PAGE EXTRACT:
-- -- --
McCarthy backers, many of whom will be gathered in Boston this weekend for the National College Young Democrats Convention, are organizing a McCarthy for President rally outside the Continental at 6:45 p.m. with the national press in attendance.
The Minnesota Senator along with John Kenneth Galbraith, national chairman of the Americans for Democratic Action (ADA), will address a Y.D. Convention banquet Saturday evening. McCarthy could announce according to several reliable sources close to the Senator, that he will challenge President Johnson for the 1968 Democratic Presidential Nomination.
Two weeks ago McCarthy said that he would make a decision on his 1968 presidential bid within "three to four weeks." He has been privately urged to run by leaders of the "Dump Johnson" movement.
Those leaders will be at the convention this weekend. Robert Vaughn, co-chairman of Dissenting Democrats, Allard K. Lowenstein, co-chairman of Conference of Concerned Democrats, Martin Shephard of the Citizens for Kennedy group, and Richard Goodwin, former aide to President Kennedy who has been closely associated with dump Johnson forces recently, will speak Saturday to the Young Democrats.
-- -- --
WRITTEN EXERCISE A:
Print everything in the McCarthy article from "McCarthy backers, many" down to "Democratic Presidential Nomination.".
WRITTEN EXERCISE B:
In the McCarthy article, at what time is the rally outside the Continental set to begin?

RECORDS PROVIDED:
-- -- --
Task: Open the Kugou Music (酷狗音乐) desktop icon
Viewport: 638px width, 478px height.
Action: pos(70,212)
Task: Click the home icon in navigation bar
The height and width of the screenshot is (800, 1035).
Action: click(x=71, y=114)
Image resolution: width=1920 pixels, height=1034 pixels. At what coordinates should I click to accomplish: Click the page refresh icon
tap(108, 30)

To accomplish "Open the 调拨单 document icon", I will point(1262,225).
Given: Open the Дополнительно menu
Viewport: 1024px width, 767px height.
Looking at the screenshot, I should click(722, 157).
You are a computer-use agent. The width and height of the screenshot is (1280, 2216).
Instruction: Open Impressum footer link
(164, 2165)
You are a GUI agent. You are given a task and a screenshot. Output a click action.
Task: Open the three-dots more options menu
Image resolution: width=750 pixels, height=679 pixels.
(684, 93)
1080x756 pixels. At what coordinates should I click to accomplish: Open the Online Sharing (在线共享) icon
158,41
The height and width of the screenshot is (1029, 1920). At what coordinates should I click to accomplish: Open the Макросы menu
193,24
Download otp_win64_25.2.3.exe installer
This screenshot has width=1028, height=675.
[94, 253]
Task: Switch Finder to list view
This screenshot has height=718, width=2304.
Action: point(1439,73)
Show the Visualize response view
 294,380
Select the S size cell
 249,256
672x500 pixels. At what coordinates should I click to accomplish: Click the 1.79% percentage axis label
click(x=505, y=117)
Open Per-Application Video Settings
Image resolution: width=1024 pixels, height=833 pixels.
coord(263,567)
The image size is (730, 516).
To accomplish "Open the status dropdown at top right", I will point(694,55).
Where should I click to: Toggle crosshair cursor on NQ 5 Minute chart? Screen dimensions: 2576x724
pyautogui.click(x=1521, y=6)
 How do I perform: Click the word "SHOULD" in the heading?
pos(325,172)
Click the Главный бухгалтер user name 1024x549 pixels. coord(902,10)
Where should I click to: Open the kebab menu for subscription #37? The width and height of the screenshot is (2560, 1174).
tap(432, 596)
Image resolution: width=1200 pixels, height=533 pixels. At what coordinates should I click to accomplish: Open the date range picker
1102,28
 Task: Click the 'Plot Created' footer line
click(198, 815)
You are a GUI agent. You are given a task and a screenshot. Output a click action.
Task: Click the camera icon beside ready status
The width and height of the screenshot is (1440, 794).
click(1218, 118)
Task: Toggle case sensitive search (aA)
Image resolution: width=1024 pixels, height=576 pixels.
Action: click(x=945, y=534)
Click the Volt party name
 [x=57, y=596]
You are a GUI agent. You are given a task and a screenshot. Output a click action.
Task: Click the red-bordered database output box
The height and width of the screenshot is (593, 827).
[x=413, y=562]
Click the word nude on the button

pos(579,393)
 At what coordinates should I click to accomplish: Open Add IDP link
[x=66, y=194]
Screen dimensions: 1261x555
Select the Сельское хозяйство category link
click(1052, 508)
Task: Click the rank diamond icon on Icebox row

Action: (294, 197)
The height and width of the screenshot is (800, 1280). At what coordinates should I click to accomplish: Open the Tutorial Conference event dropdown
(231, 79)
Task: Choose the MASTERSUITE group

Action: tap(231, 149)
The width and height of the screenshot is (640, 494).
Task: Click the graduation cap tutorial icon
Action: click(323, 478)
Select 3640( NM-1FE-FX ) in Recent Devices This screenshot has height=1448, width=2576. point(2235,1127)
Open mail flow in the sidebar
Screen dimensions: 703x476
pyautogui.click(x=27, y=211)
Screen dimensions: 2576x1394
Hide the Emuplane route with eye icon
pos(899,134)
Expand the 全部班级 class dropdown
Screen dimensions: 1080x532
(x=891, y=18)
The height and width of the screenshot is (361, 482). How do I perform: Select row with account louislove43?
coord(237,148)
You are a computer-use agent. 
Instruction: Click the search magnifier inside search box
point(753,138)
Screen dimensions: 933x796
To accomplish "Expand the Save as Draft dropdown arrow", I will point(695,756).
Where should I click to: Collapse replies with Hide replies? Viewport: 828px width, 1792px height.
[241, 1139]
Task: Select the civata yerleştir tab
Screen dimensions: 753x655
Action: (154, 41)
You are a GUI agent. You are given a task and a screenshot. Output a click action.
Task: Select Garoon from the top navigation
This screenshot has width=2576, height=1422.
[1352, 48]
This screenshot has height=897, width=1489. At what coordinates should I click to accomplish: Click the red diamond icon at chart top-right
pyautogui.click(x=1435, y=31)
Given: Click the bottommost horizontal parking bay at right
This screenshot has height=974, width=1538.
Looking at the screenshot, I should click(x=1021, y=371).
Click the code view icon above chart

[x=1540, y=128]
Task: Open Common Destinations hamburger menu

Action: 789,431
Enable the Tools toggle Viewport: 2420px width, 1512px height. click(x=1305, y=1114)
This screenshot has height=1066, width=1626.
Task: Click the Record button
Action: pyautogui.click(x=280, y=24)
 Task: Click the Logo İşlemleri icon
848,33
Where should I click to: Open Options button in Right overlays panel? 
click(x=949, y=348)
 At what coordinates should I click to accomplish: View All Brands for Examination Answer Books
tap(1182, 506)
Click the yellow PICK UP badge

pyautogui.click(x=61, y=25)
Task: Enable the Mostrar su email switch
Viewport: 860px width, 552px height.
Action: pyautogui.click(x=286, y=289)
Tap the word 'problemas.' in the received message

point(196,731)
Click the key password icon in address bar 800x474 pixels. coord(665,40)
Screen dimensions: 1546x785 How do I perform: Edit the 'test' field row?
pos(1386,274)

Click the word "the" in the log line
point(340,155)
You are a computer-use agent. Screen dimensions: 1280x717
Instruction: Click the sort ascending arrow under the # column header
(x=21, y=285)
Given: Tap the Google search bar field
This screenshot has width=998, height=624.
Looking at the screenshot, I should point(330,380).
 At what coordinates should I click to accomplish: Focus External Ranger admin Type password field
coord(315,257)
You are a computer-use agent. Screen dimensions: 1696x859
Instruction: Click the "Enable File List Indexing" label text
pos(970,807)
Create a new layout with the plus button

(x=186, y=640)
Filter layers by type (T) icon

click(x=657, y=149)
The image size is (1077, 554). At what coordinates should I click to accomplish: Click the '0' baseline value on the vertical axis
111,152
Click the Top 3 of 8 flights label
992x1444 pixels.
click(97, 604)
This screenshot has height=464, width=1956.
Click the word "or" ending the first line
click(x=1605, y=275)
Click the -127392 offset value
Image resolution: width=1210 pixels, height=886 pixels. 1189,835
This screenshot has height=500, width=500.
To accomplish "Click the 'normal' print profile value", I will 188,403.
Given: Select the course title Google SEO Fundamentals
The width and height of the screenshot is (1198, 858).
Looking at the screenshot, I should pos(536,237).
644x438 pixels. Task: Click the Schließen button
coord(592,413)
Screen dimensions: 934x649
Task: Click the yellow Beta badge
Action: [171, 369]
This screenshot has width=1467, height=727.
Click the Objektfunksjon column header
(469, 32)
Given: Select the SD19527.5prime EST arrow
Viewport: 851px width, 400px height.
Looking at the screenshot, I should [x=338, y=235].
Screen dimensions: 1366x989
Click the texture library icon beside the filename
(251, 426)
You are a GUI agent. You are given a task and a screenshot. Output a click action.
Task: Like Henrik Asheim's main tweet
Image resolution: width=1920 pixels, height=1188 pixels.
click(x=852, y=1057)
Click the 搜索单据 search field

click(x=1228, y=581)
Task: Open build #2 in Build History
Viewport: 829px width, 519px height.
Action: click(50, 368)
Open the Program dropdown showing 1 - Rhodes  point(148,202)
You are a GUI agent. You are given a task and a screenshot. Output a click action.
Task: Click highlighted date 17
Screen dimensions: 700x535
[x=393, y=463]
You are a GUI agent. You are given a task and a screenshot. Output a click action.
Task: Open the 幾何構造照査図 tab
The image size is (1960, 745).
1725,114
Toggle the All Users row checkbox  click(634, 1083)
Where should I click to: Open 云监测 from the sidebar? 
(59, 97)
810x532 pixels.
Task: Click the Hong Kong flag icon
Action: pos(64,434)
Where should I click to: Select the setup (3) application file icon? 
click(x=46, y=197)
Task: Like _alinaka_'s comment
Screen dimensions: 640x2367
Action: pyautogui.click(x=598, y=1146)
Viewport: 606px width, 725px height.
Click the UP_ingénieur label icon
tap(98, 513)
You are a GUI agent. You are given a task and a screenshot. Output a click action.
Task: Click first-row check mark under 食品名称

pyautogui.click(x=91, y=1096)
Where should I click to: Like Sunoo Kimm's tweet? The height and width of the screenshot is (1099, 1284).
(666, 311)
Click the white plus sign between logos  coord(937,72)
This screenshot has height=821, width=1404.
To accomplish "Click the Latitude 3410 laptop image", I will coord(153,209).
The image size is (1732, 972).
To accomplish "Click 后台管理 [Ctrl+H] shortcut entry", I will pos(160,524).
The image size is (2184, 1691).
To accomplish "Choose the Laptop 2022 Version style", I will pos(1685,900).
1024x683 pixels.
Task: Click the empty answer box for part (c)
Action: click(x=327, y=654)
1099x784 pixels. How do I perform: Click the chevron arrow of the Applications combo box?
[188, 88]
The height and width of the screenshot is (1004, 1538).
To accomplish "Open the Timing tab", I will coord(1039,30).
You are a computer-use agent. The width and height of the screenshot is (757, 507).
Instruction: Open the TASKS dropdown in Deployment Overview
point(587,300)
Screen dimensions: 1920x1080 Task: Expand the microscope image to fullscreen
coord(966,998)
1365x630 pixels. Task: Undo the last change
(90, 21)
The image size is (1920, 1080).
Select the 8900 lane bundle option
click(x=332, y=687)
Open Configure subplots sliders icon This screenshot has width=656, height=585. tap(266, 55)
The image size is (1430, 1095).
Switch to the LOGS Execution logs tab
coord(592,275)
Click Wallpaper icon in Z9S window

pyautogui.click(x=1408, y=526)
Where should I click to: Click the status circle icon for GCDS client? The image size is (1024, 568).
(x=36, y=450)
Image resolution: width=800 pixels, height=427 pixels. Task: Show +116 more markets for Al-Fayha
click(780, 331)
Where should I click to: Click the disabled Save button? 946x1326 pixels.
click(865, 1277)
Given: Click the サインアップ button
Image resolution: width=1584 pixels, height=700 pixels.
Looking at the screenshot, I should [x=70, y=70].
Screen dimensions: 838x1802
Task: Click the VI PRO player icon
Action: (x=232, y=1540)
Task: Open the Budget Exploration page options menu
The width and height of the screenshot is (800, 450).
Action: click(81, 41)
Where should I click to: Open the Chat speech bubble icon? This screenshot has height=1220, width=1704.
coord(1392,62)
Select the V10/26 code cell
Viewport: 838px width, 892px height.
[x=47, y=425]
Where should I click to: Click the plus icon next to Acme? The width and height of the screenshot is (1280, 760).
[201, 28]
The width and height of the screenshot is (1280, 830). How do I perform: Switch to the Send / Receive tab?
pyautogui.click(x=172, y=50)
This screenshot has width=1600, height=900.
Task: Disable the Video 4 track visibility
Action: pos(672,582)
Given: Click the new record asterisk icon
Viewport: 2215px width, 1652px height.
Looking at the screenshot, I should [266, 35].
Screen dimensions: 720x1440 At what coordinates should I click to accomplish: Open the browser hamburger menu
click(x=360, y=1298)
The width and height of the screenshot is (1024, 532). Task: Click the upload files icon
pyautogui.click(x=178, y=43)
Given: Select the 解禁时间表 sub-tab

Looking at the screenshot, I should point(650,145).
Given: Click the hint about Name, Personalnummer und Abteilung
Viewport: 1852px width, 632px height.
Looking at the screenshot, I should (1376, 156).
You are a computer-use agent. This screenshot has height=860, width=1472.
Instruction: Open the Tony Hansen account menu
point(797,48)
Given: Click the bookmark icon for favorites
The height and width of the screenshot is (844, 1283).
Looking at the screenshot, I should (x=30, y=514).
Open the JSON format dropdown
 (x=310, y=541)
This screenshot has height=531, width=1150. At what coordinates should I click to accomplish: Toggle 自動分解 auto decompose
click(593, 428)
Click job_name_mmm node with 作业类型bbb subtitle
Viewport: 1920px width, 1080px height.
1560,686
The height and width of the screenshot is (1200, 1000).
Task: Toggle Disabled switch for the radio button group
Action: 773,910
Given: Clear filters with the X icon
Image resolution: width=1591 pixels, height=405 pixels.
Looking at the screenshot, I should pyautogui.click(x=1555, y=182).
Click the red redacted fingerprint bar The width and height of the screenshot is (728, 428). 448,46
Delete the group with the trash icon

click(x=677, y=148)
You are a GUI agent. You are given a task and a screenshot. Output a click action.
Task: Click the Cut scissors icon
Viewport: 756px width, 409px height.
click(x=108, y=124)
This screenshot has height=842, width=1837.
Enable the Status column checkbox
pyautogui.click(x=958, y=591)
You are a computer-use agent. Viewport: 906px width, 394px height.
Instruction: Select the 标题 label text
-- -- --
RIGHT ANSWER A:
McCarthy backers, many of whom will be gathered in Boston this weekend for the National College Young Democrats Convention, are organizing a McCarthy for President rally outside the Continental at 6:45 p.m. with the national press in attendance.
The Minnesota Senator along with John Kenneth Galbraith, national chairman of the Americans for Democratic Action (ADA), will address a Y.D. Convention banquet Saturday evening. McCarthy could announce according to several reliable sources close to the Senator, that he will challenge President Johnson for the 1968 Democratic Presidential Nomination.

RIGHT ANSWER B:
6:45 p.m.